In some cases a patient may present with metastatic disease and be incurable. Other patients may be unable to tolerate extensive treatment due to other health concerns. In these cases, local control is important but doses can be reduced to preserve quality of life. Two reasonable fractionation schemes are:

  • 36 Gy in 6 fractions (6 Gy per fraction, 2 fractions per week)
  • Quad Shots (14 Gy in four fractions over 2 days; repeated 3 times, each course separated by one month (total 42 Gy/12 #))

Quad shots are particularly useful for frail patients with a very limited life expectancy or from rural settings. They can be admitted overnight for the treatment. The prescribed dose is low enough to avoid significant early reactions and the length of time between treatments permits healing of normal tissues. It allows them to remain at home or in their usual environment.


Patients should be simulated supine with a head rest and thermoplastic mask. A custom bite block should be inserted to separate the tongue from the hard palate and reduce the volume of nasal cavity that is irradiated.
A common problem with head and neck treatments is patients with short necks and/or high shoulders. Patients should lower their shoulders by pulling on a tension device that loops beneath the feet.


Fields are still in frequent use throughout the world although IMRT techniques are replacing this method. Treatment volumes depend on the extent of disease. Two sets of fields are used; an upper pair of opposed lateral fields and bilateral anterior fields directed to the supraclavicular fossae. This requires a junction between the fields; usually the isocentre is placed at the thyroid notch to ensure that the junction does not pass through the primary tumour. In some cases this junction must be feathered to avoid under-dosing of macroscopic tumour in nodes.

  • The oral cavity and upper cervical lymph nodes are treated with opposed lateral fields. This field should cover levels IA/B, II and the upper part of level III. The borders are:
    • Superior: 1.5 cm superior to tumour extent (anteriorly); External auditory meatus (posteriorly, to cover superior part of level II)
    • Inferior: The isocentre
    • Anterior: 1 cm anterior to the alveolar ridge (can be reduced if the tongue tumour is in the posterior part of the anterior tongue)
    • Posterior: Midway through the vertebral bodies of the cervical spine. For patients with a large primary, N2 neck disease or involved level V nodes, this border is moved posteriorly to the posterior extent of the C1 spinous process.
  • Level IV and the lower part of levels III and V are covered by single supraclavicular fields. A space between these fields reduces dose to the spinal cord. The boundaries of the anterior fields are:
    • Superior: The isocentre
    • Inferior: The inferior border of the clavicle
    • Medial: The lateral border of the spinal canal
    • Lateral: The lateral point where the first rib and clavicle intersect

When doses over 45 Gy are delivered the spinal cord must be protected.

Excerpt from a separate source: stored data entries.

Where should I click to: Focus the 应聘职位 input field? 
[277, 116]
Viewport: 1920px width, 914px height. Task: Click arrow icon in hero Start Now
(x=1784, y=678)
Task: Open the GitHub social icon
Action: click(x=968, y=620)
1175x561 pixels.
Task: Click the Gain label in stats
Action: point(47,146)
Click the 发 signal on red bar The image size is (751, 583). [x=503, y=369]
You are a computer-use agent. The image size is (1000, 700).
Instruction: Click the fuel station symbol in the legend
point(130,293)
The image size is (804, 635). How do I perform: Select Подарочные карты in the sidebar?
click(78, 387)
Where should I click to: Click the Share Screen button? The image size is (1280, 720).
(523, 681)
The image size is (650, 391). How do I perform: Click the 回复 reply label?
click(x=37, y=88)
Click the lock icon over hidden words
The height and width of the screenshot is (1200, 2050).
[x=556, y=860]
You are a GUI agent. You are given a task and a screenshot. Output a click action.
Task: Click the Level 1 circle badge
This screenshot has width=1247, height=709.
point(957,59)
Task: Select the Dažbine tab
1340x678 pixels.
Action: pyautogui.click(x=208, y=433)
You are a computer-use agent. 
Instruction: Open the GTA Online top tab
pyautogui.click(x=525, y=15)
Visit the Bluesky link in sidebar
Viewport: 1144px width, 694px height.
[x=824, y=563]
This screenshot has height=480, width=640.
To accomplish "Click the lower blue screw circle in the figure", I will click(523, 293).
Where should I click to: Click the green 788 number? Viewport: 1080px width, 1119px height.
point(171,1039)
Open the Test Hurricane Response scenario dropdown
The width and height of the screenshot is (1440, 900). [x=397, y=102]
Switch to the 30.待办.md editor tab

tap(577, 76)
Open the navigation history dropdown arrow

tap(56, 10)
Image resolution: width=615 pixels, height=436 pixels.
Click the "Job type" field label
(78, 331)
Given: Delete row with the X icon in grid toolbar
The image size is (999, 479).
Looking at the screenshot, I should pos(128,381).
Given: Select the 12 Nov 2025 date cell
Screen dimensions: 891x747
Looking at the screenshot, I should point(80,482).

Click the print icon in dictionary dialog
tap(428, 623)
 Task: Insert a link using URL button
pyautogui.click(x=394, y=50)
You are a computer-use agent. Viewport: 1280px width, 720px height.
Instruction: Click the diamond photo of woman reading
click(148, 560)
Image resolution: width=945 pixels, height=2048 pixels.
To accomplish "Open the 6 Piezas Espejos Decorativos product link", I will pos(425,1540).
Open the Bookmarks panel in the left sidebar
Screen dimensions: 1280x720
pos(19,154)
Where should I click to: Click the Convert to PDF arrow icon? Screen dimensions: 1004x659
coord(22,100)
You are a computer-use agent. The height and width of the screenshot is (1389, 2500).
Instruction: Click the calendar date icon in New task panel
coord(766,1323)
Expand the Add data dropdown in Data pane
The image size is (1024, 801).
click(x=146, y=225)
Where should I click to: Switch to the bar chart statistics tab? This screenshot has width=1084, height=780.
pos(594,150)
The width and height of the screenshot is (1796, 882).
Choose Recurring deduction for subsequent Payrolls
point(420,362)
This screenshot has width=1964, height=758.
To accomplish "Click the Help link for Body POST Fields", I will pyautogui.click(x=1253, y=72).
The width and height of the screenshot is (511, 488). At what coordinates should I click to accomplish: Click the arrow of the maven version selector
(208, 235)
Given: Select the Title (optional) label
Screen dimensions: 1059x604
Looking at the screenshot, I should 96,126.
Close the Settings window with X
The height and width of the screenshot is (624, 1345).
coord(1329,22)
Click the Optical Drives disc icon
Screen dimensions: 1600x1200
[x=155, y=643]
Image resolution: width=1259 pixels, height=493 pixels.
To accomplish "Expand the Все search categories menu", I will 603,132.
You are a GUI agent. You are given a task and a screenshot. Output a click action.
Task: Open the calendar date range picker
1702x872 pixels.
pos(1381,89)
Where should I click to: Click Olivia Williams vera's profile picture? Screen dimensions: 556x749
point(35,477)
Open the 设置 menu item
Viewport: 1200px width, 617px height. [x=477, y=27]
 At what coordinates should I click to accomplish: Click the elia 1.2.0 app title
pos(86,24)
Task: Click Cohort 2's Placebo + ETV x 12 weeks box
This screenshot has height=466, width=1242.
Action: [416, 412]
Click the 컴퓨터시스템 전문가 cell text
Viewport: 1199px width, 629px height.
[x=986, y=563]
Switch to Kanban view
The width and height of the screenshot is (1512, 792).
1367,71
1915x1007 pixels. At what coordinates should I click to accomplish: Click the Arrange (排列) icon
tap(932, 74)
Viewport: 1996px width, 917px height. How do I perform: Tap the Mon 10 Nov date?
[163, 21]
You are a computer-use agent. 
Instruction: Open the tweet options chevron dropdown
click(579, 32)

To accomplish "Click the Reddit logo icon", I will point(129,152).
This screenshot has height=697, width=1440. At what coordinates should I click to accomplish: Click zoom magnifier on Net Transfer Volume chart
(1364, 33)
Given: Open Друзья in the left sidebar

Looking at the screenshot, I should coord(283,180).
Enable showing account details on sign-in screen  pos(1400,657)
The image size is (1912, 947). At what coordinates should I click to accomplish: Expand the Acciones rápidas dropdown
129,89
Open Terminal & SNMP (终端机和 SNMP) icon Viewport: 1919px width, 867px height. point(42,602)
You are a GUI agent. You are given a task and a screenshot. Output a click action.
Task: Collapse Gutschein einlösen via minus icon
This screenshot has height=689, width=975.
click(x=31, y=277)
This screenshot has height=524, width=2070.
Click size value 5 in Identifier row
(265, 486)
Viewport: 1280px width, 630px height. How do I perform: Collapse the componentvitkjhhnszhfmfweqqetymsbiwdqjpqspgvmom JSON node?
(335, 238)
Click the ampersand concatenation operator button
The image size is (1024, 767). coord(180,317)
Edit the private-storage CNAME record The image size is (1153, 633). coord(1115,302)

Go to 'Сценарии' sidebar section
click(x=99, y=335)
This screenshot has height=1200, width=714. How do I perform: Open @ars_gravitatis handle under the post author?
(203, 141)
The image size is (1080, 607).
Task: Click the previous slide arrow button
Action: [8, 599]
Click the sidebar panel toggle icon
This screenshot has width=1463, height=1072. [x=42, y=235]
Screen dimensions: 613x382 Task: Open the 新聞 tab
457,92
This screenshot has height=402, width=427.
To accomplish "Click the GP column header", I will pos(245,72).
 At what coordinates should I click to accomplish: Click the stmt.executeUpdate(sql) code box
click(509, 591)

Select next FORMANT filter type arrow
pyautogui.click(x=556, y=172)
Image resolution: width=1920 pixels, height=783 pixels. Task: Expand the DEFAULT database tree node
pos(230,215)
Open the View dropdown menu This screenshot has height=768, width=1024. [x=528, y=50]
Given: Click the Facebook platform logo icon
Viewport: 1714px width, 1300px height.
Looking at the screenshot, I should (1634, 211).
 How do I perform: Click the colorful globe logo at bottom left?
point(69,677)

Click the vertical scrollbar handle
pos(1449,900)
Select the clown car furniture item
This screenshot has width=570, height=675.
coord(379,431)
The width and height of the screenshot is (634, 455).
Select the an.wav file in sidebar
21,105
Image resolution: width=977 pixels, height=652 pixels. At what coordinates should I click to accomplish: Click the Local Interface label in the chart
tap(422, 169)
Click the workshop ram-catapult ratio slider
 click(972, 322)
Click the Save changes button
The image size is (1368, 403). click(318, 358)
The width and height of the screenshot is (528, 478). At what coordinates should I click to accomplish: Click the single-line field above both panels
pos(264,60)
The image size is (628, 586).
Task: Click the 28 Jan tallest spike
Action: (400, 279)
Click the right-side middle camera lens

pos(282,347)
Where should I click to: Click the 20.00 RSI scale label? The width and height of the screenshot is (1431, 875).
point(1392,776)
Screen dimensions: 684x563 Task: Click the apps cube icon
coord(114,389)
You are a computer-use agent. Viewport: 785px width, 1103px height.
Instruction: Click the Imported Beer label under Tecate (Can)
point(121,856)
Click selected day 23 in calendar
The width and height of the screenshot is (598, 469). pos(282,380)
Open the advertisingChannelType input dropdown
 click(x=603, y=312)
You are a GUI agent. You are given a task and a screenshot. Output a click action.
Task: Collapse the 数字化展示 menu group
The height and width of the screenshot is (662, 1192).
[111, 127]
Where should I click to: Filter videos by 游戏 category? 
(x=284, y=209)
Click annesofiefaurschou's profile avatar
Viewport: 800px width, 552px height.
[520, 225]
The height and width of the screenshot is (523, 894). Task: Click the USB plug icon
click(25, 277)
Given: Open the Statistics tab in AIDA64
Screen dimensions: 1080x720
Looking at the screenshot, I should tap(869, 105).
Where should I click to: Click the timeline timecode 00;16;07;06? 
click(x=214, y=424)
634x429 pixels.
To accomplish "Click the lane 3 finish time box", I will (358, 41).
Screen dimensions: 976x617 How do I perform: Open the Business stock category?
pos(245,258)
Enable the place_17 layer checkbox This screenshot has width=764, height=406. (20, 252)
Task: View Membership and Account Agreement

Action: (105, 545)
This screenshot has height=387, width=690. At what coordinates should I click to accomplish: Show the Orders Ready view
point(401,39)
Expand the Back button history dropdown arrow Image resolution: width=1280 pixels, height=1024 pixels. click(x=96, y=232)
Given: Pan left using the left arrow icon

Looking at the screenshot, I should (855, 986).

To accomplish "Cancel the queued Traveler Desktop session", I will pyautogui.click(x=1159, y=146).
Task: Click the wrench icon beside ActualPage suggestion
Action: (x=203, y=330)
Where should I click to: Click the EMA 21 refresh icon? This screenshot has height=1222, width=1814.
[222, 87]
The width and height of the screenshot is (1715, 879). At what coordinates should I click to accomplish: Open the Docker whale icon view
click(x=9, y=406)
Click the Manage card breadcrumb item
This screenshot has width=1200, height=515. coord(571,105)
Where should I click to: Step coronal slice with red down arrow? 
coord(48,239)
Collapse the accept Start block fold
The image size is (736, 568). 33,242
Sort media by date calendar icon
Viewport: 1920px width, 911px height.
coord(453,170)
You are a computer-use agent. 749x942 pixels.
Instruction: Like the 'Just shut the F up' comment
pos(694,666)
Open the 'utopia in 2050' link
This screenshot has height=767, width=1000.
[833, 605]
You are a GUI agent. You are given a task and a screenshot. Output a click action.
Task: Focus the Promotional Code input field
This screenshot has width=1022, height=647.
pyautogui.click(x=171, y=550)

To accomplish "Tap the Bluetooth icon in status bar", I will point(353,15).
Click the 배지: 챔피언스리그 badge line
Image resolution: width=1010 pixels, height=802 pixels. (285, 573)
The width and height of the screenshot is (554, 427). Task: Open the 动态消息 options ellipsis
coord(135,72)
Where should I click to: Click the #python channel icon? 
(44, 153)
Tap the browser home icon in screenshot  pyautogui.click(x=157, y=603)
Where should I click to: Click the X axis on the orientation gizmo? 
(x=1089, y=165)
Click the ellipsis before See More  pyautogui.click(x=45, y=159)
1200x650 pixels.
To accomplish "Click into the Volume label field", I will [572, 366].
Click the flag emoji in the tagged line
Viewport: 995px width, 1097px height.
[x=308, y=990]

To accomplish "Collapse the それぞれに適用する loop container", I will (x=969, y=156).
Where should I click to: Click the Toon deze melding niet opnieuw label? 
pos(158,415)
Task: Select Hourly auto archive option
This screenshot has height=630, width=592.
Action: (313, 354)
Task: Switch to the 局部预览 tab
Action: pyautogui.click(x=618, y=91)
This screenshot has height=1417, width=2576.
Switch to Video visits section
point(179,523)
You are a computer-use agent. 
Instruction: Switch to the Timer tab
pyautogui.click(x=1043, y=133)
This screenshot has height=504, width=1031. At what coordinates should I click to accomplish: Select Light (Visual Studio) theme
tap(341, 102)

This is done by using a two phase technique for the upper, lateral fields. Once 40 Gy is reached, the upper field is split into an anterior photon field and a posterior electron field. The photon field should be blocked midway through the bodies of the cervical vertebrae on a DRR. Electron energies depend on the depth of the neck but are usually 12-16 MeV.


IMRT provides reduced dose to critical structures, such as parotid glands and spinal cord, and removes electron junctioning issues from planning. IMRT relies on accurate contouring of macroscopic tumour and at-risk nodal regions, as well as a well equipped department with significant physics support.